====== Ubuntu - NginX - Basic Authentication ======

This is the Nginx equivalent to basic HTTP authentication on Apache with .htaccess /.htpasswd.

----

===== Creating the Password File =====

We need a password file where users that should be able to log in are listed with their passwords (in encrypted form).

To create such a password file, we can either use Apache's htpasswd tool, or we use the Python script from http://trac.edgewall.org/browser/trunk/contrib/htpasswd.py.

----

===== Using Apache's htpasswd Command =====

If you want to use Apache's htpasswd command, check if it exists on your system:

<code bash>
which htpasswd
</code>

Will return something like this is the htpassed command exists on the system.

<code bash>
/usr/bin/htpasswd
</code>


If the command returns without any output, htpasswd does not exist on your system, and you must install it.

On Debian/Ubuntu, it's part of the **apache2-utils** package which we can install as follows:

<code bash>
sudo apt install apache2-utils
</code>


Create the password file /var/www/www.example.com/.htpasswd now and store the user john in it (you can give the password file any name you like - it's not necessary to name it .htpasswd; 

For example, I just named it .htpasswd because that's the way password files are named under Apache:

<code bash>
htpasswd -c /var/www/www.example.com/.htpasswd john
</code>

You will be asked for a password for the user john.
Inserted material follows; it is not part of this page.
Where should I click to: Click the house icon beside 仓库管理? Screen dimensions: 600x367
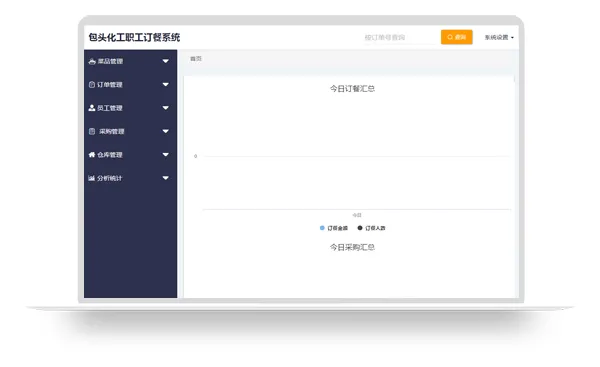coord(92,155)
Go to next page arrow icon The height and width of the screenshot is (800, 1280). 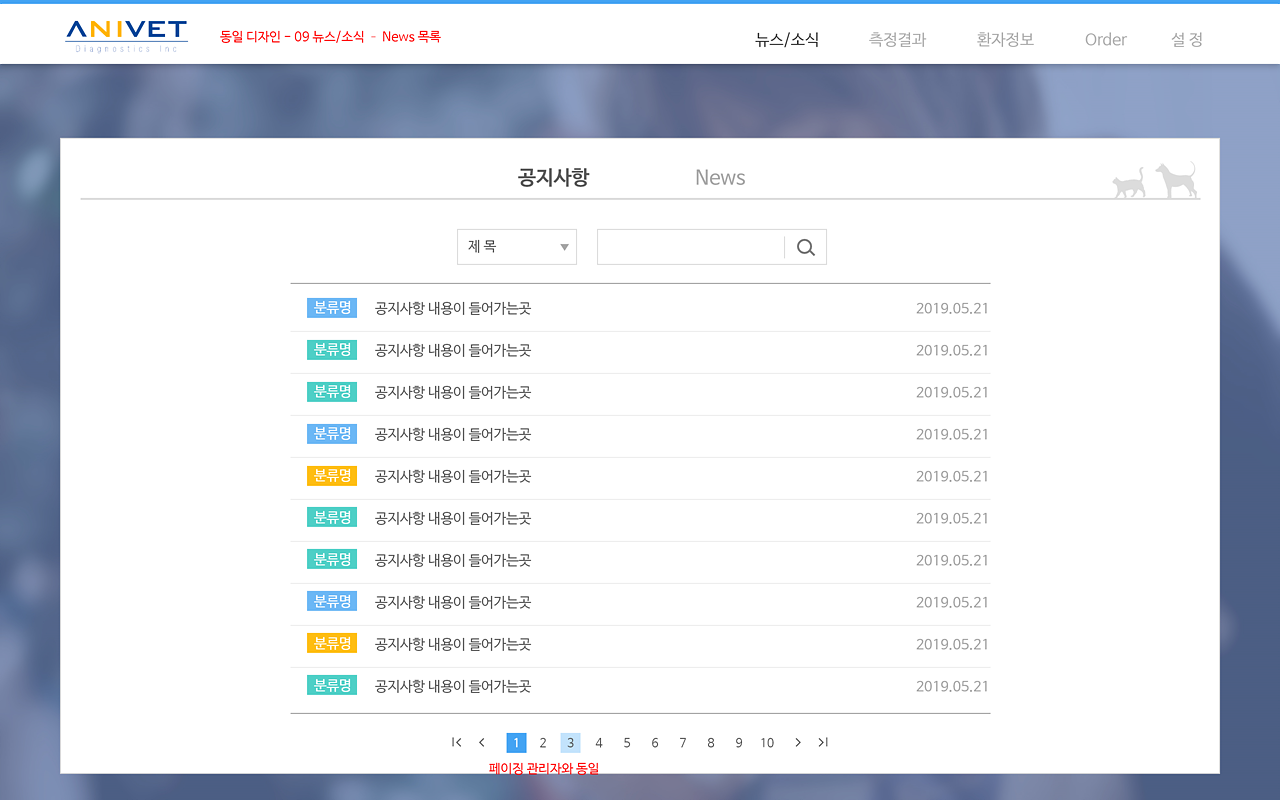pyautogui.click(x=797, y=742)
Please note that the -c switch makes that the file is created from scratch; if it didn't exist before, it will be created; if it existed before, it will be overwritten with a new one, and all users from the old file will be lost!

Therefore, if you want to add another user without deleting all existing users, use the htpasswd command without the -c switch:

<code bash>
htpasswd /var/www/www.example.com/.htpasswd jack
</code>

The last command adds the user jack to /var/www/www.example.com/.htpasswd so that we now have the users john and jack in it.

----

===== Using the htpasswd.py Python Script =====

If you don't want to or cannot use Apache's htpasswd command, you can use the Python script from http://trac.edgewall.org/browser/trunk/contrib/htpasswd.py.

We download it to /usr/local/bin and make it executable as follows:

<code bash>
cd /usr/local/bin
wget http://trac.edgewall.org/export/14464/trunk/contrib/htpasswd.py
chmod 755 /usr/local/bin/htpasswd.py
</code>

Create the password file /var/www/www.example.com/.htpasswd now and store the user john in it (you can give the password file any name you like - it's not necessary to name it .htpasswd; I just named it .htpasswd because that's the way password files are named under Apache):

htpasswd.py -c -b /var/www/www.example.com/.htpasswd john johnssecret

Please replace johnssecret with a password for the user john.  Please note that the -c switch makes that the file is created from scratch; if it didn't exist before, it will be created; if it existed before, it will be overwritten with a new one, and all users from the old file will be lost! Therefore, if you want to add another user without deleting all existing users, use the htpasswd.py command without the -c switch:

<code bash>
htpasswd.py -b /var/www/www.example.com/.htpasswd jack jackssecret
</code>

The last command adds the user jack to /var/www/www.example.com/.htpasswd so that we now have the users john and jack in it.

----

===== Configuring Nginx =====

Now that we have our password file in place, we just need to add it to our Nginx vhost configuration in /etc/nginx/sites-enabled/www.example.com, inside the server {} container.


<code bash>
vi /etc/nginx/sites-enabled/www.example.com
</code>

Because I want to password-protect the test directory in the document root, I use location /test {} here (to password-protect the whole website, you'd use location / {}):

<file bash /etc/nginx/sites-enabled/www.example.com>
server {
       listen 80;
       server_name www.example.com example.com;
       root /var/www/www.example.com/web;
[...]
       location /test {
                auth_basic "Restricted";
                auth_basic_user_file /var/www/www.example.com/.htpasswd;
       }
[...]
}
</file>

----

===== Reload Nginx =====

<code bash>
service nginx reload
</code>

That's it!

You can now go to your test directory in a browser (http://www.example.com/test), and you should be asked for a username and password:

If you enter the correct username and password, you'll be granted access.

Otherwise, you will see a **401** Authorization Required error message.